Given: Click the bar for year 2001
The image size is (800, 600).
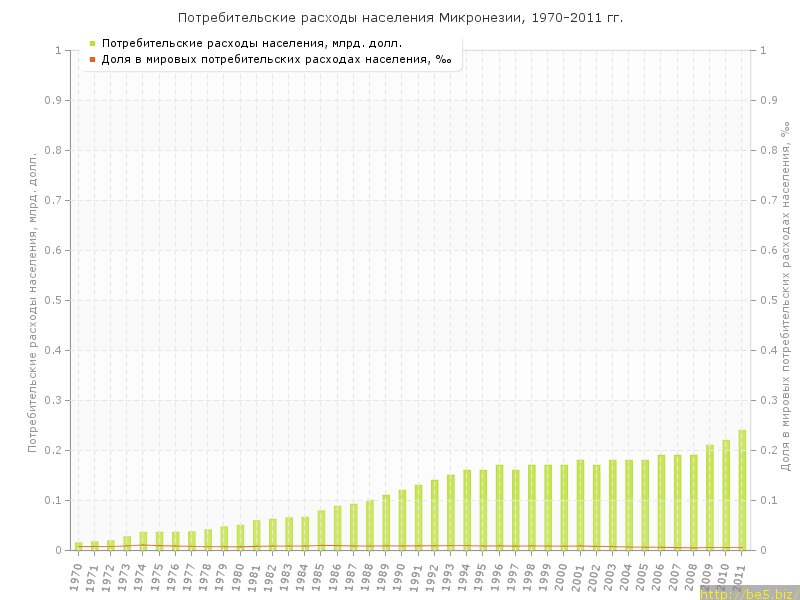Looking at the screenshot, I should 580,505.
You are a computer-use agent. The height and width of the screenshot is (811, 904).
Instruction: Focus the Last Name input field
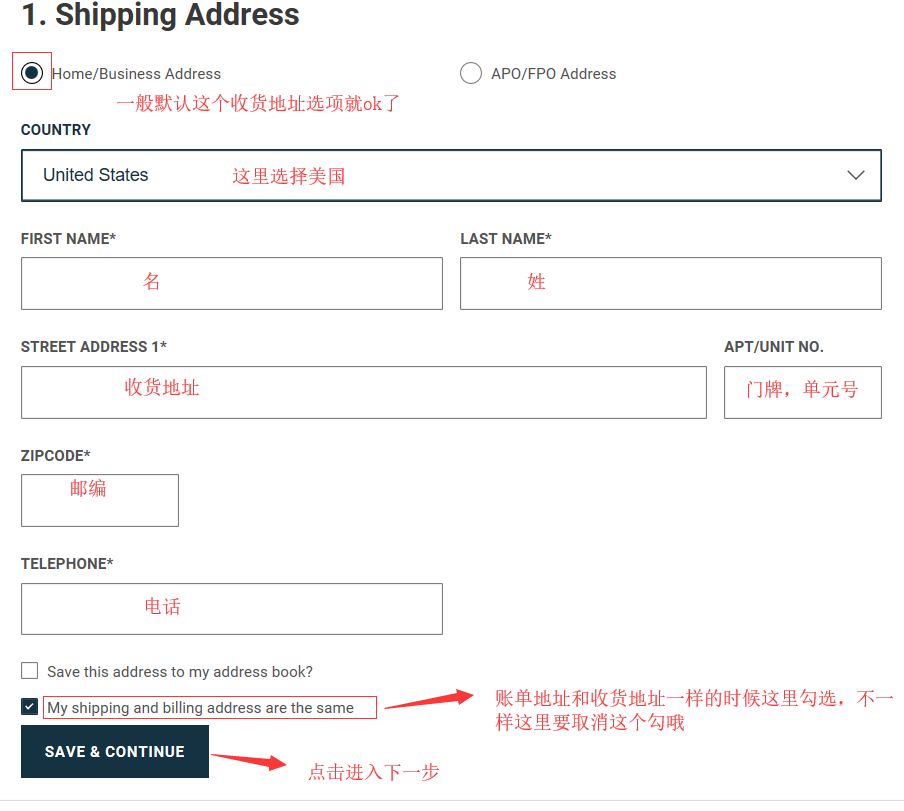(670, 283)
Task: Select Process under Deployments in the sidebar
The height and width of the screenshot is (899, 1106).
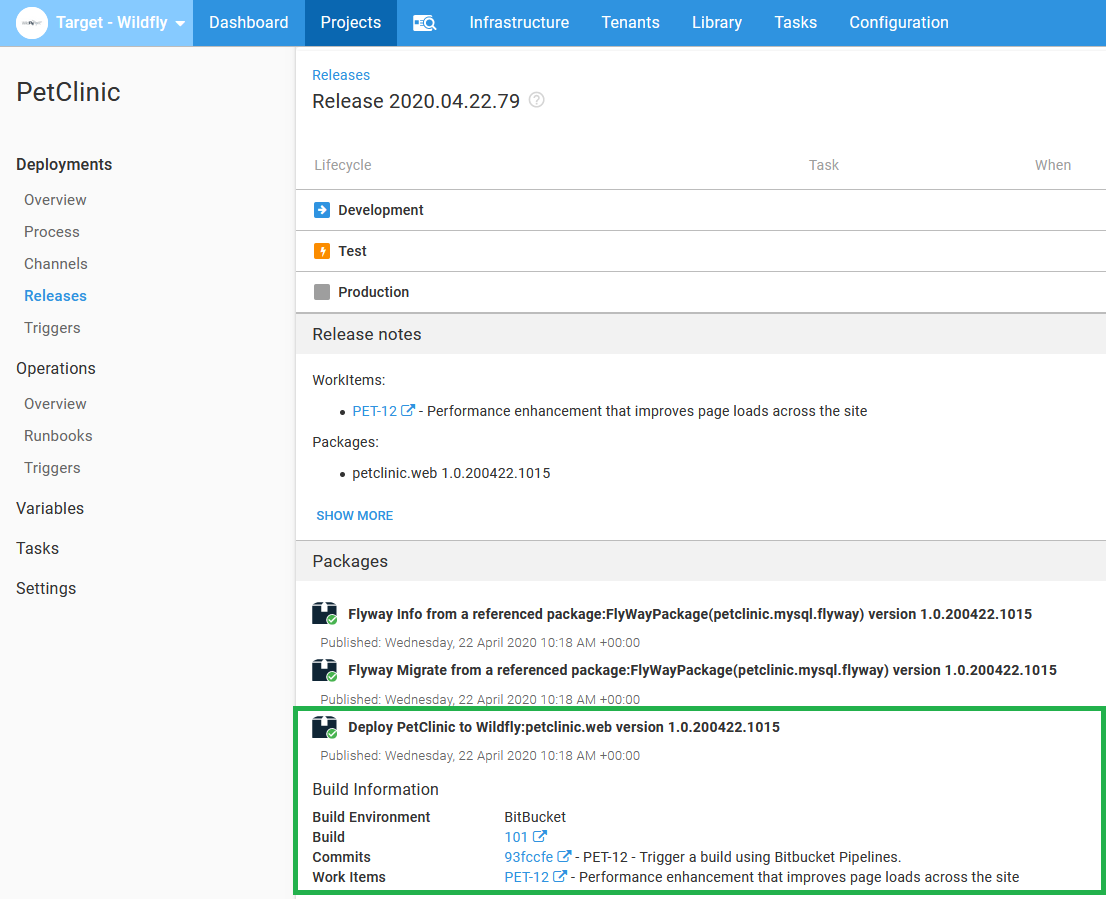Action: (x=51, y=231)
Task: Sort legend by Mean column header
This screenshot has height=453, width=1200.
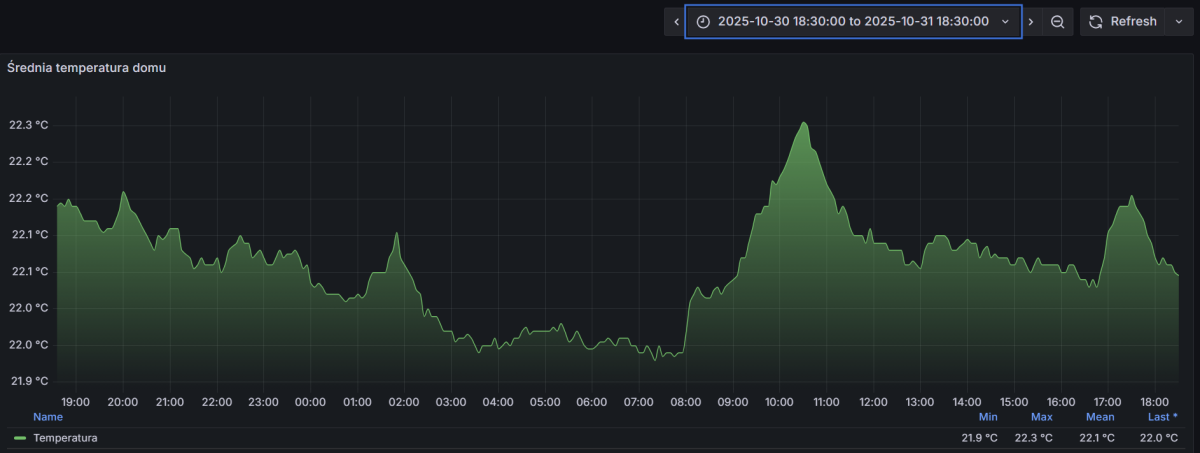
━━━━━━━━━━━━━━━━
● ЧТО НУЖНО СДЕЛАТЬ:
Подсчитайте, в скольких строках приведённых выше записей встречается слово «height». В ответе напишите только число.

● ПИСЬМЕННОЕ РЕШЕНИЕ:
3